YOUR INSTRUCTIONS:
Edit the data below so that each occurrence of "Bath 2" reads "Bathroom 2", keeping all other text unchanged. Omit the pictures from your answer.

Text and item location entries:
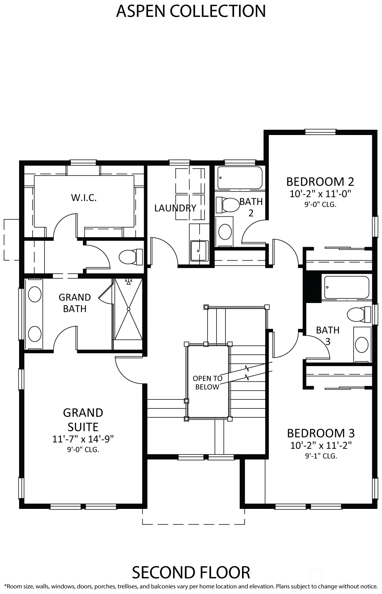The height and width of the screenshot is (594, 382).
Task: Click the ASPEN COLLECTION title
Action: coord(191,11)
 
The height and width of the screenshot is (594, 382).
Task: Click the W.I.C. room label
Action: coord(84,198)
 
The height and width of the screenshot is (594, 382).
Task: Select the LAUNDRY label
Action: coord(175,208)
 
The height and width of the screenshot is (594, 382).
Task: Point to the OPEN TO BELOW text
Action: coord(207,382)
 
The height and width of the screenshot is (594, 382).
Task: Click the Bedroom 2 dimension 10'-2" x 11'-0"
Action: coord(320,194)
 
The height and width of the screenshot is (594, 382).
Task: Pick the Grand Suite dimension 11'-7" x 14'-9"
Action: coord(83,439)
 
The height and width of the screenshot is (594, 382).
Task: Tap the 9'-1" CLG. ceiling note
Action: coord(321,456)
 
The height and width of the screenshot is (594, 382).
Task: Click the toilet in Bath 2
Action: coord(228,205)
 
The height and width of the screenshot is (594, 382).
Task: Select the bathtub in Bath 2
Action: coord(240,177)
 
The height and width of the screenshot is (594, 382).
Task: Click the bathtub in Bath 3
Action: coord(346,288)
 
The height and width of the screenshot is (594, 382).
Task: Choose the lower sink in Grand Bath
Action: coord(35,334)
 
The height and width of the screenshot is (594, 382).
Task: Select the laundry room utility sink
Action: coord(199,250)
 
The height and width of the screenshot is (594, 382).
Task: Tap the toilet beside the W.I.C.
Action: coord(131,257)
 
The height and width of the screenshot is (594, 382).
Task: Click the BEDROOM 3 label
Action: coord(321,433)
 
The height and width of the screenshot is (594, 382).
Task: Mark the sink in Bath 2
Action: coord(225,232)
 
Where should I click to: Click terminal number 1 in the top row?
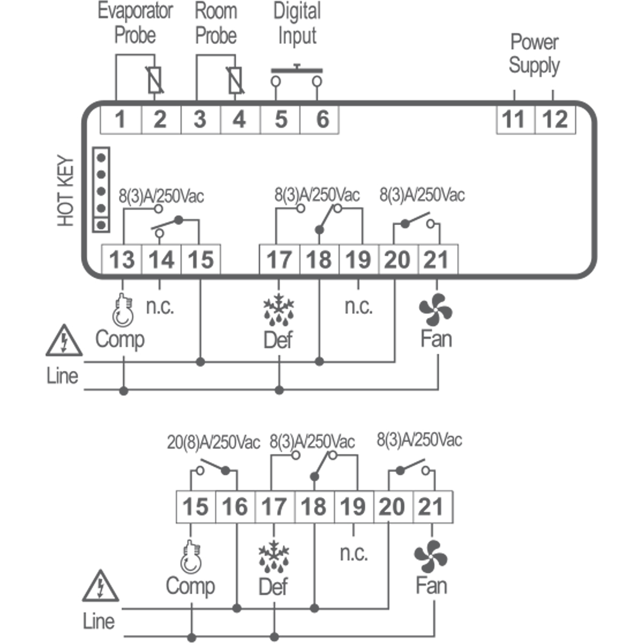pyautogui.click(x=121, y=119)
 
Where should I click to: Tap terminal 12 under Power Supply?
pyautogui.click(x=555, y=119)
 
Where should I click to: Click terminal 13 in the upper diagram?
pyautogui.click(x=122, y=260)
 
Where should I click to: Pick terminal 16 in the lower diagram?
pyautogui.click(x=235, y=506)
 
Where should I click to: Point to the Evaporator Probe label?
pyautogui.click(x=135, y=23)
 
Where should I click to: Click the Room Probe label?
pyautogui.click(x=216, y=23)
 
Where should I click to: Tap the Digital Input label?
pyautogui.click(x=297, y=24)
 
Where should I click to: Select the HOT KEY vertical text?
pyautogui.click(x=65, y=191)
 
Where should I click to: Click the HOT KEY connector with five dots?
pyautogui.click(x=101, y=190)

REPLY TO THE EXERCISE:
The height and width of the screenshot is (594, 382).
Task: Click the ASPEN COLLECTION title
Action: coord(191,11)
 
The height and width of the screenshot is (594, 382).
Task: Click the W.I.C. room label
Action: coord(84,198)
 
The height and width of the screenshot is (594, 382).
Task: Select the LAUNDRY label
Action: coord(175,208)
 
The height and width of the screenshot is (594, 382).
Task: Point to the OPEN TO BELOW text
Action: coord(207,382)
 
The height and width of the screenshot is (594, 382).
Task: Click the Bedroom 2 dimension 10'-2" x 11'-0"
Action: coord(320,194)
 
The height and width of the screenshot is (594, 382).
Task: Pick the Grand Suite dimension 11'-7" x 14'-9"
Action: coord(83,439)
 
The height and width of the screenshot is (594, 382).
Task: Tap the 9'-1" CLG. ceiling note
Action: coord(321,456)
 
The height and width of the screenshot is (594, 382).
Task: Click the toilet in Bathroom 2
Action: coord(228,205)
 
The height and width of the screenshot is (594, 382).
Task: Select the bathtub in Bathroom 2
Action: coord(240,177)
 
The height and width of the screenshot is (594, 382).
Task: Click the bathtub in Bath 3
Action: coord(346,288)
 
The height and width of the screenshot is (594, 382).
Task: Choose the lower sink in Grand Bath
Action: coord(35,334)
 
The height and width of the screenshot is (594, 382).
Task: Select the laundry room utility sink
Action: coord(199,250)
 
The height and width of the screenshot is (594, 382).
Task: Tap the toilet beside the W.I.C.
Action: coord(131,257)
 
The height and width of the screenshot is (594, 382).
Task: Click the BEDROOM 3 label
Action: coord(321,433)
 
The height and width of the screenshot is (594, 382).
Task: Mark the sink in Bathroom 2
Action: coord(225,232)
 
Where should I click to: Click terminal number 1 in the top row?
pyautogui.click(x=121, y=119)
 
Where should I click to: Tap terminal 12 under Power Supply?
pyautogui.click(x=555, y=119)
 
Where should I click to: Click terminal 13 in the upper diagram?
pyautogui.click(x=122, y=260)
 
Where should I click to: Pick terminal 16 in the lower diagram?
pyautogui.click(x=235, y=506)
 
Where should I click to: Point to the Evaporator Probe label?
pyautogui.click(x=135, y=23)
 
Where should I click to: Click the Room Probe label?
pyautogui.click(x=216, y=23)
 
Where should I click to: Tap the Digital Input label?
pyautogui.click(x=297, y=24)
 
Where should I click to: Select the HOT KEY vertical text?
pyautogui.click(x=65, y=191)
 
Where should I click to: Click the HOT KEY connector with five dots?
pyautogui.click(x=101, y=190)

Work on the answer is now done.